FAUSTUS, JANUARIUS, and MARTIAL, three martyrs in Córdoba (southern Spain), whom the Roman Christian poet Prudentius (†413) called ‘The Three Crowns of Córdoba’. SS. Faustus, Januarius, and Martial were subjected to heinous torture and then burnt alive towards the beginning of the Diocletianic Persecution (303–313).
FYNCANA and FYNDOCA, (Date Unknown), the Aberdeen Breviary lists SS. Fyncana and Fyndoca as Scottish martyrs on this date, however no further information on these saints remains extant.
GERALD of AURILLAC, all that is known about St. Gerald is from a Life by St. Odo of Cluni who had never met St. Gerald, and there are no primary sources extant. St. Gerald was a Count of Aurillac in Gaul and though his greatest desire was to be a monk, his noble obligations impeded this. Therefore, following the advice of his friend Bishop Gausbert of Rodez, St. Gerald lived a life as close to monasticism as possible in the world, even founding a monastery and church on his estate. He reposed in 909, and many miracles have been attributed to his intercession.

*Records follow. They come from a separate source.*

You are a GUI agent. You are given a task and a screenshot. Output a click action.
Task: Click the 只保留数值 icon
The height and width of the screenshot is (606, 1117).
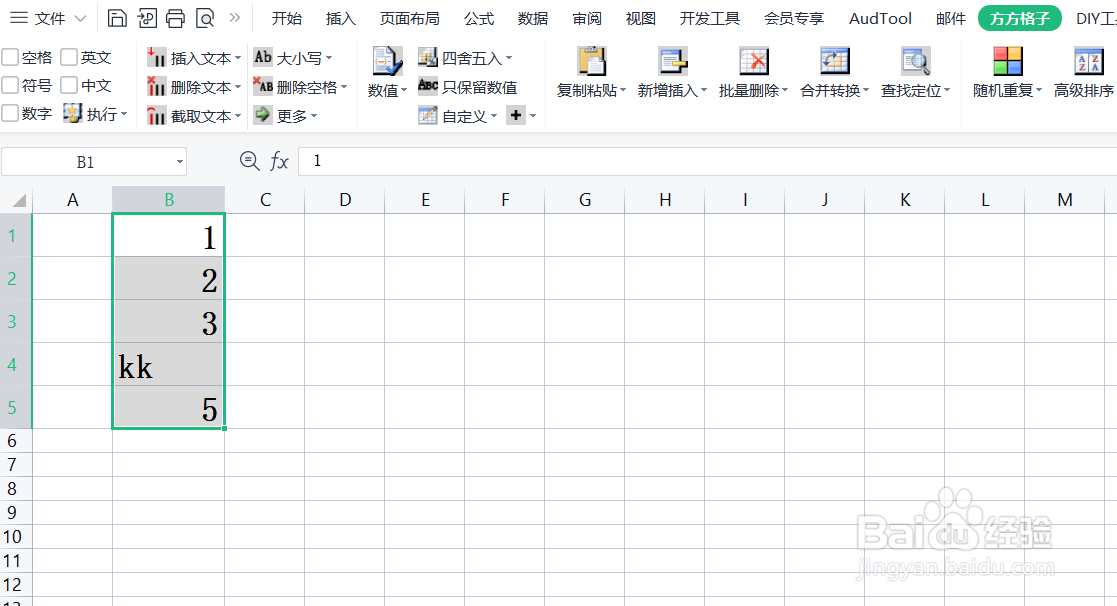pos(427,86)
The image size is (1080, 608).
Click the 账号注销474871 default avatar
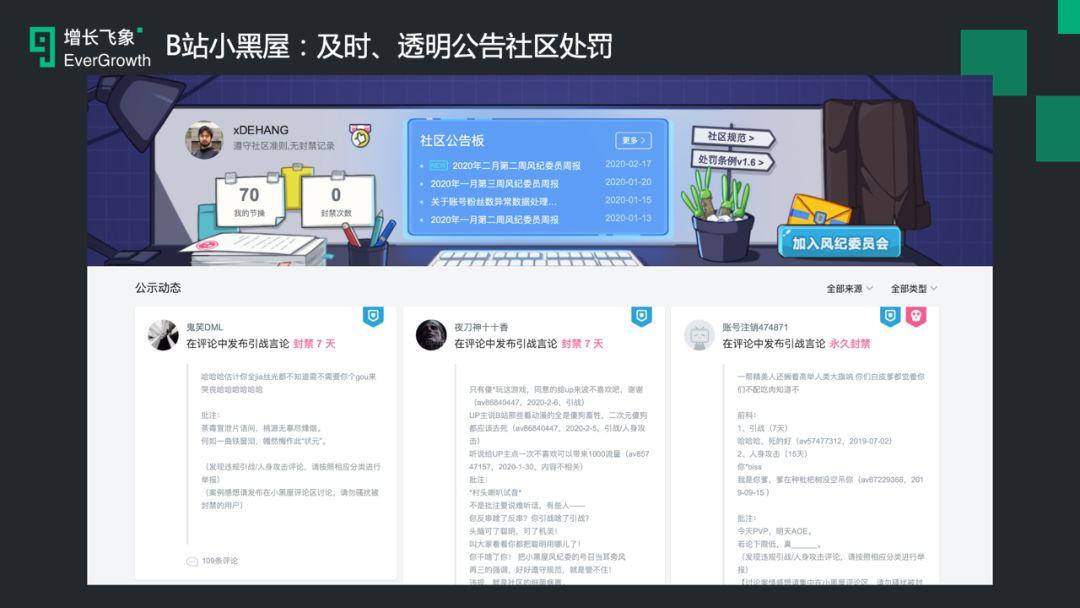click(699, 335)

REGIMBALD (REGINBALD, REGIMBAUT, REGIMBEAU) of SPEYER, received monastic tonsure at St. Ulrich's and St. Afra's Abbey (Kloster Sankt Ulrich und Afra) in Augsburg, Bavaria (southern Germany). He later spent time at the Abbey of the Theotokos and St. Sebastian (Kloster Heiligen Maria und St. Sebastian) in Ebersberg about 80km / 50mi south-east of Augsburg, before being chosen in 1022 to serve as the Abbot of Lorsch, in the present-day German state of Hesse. In 1032 St. Regimbald was consecrated the twenty-ninth Prince-Bishop of Speyer in the present-day area of the German states of Rhineland-Palatinate and Baden-Württemberg. St. Regimbald reposed in 1039.
ROMULUS (REMO) of GENOA, a noted theologian and early Bishop of Genoa (north-west Italy). St. Romulus reposed circa 641, at the coastal town of Matuziano 113km / 70mi to the south-west of Genoa. Matuziano later came to be called San Remo after him. No further information on St. Romulus is extant.

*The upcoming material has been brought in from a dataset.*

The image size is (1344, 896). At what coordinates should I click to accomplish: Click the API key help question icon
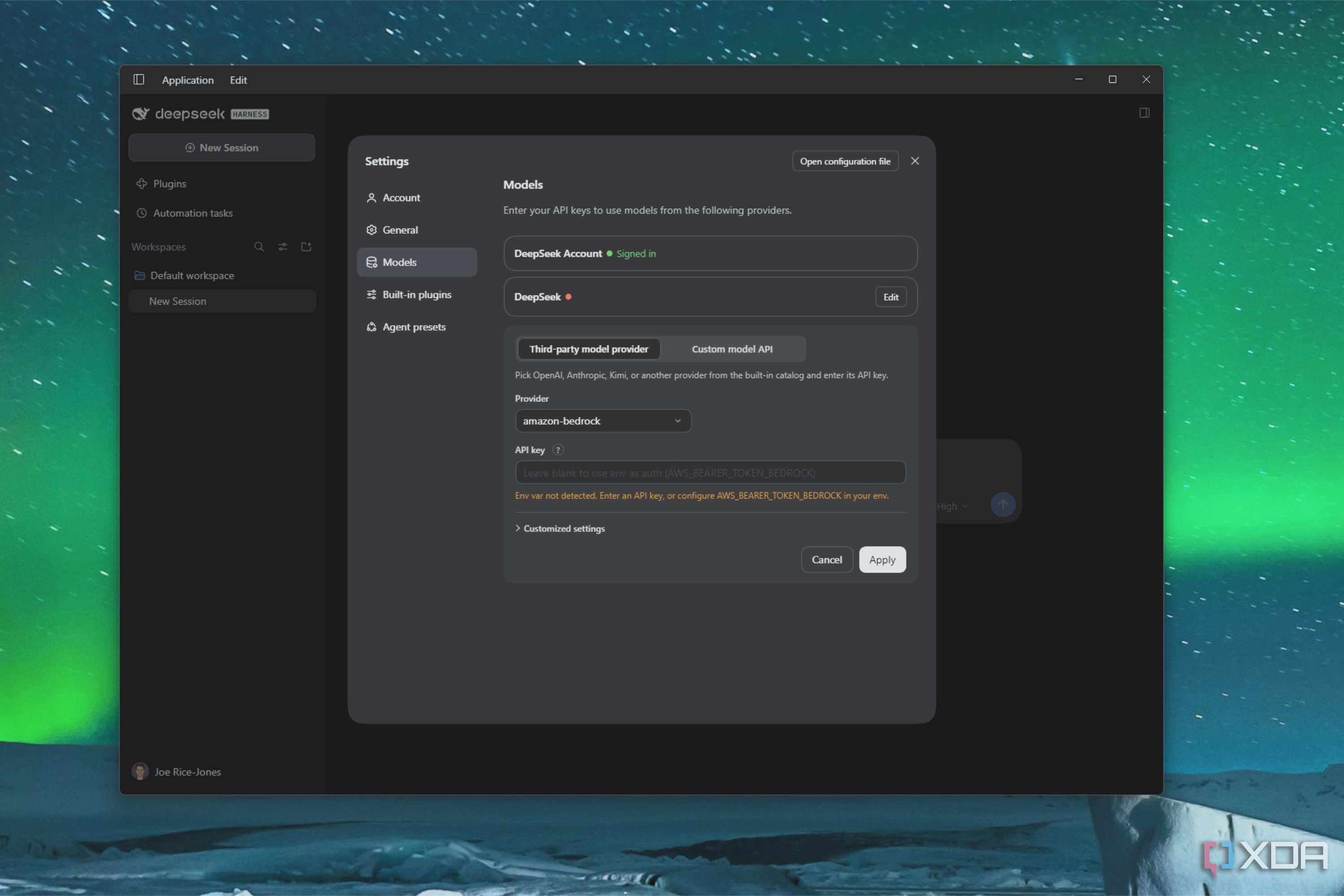pos(558,450)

SIMBERT (SIMPERT, SINTHERT) of AUGSBURG, following the completion of his studies at Murbach Abbey in Alsace (north-eastern France), St. Simbert received monastic tonsure there, and in time was elected its Abbot. In 778 St Simbert was appointed the fourteenth Prince-Bishop of Augsburg, Bavaria (southern Germany) by Charlemagne, King of the Franks (r. 768–814). St. Simbert ruled that See, while remaining Abbot of Murbach until his repose circa 809. St. Simbert is one of the patron saints of the Roman Catholic Diocese of Augsburg.
VENANTIUS, a fifth century Abbot of the Abbey of St. Martin of Tours (abbaye de Saint-Martin de Tours) in Tours (west-central France).
Prior to the Schism the Patriarchate of Rome was Orthodox, and fully in communion with the Orthodox Church. As Saint John of Shanghai and San Francisco +1966 said “The West was Orthodox for a thousand years, and her venerable Liturgy is far older than any of her heresies”.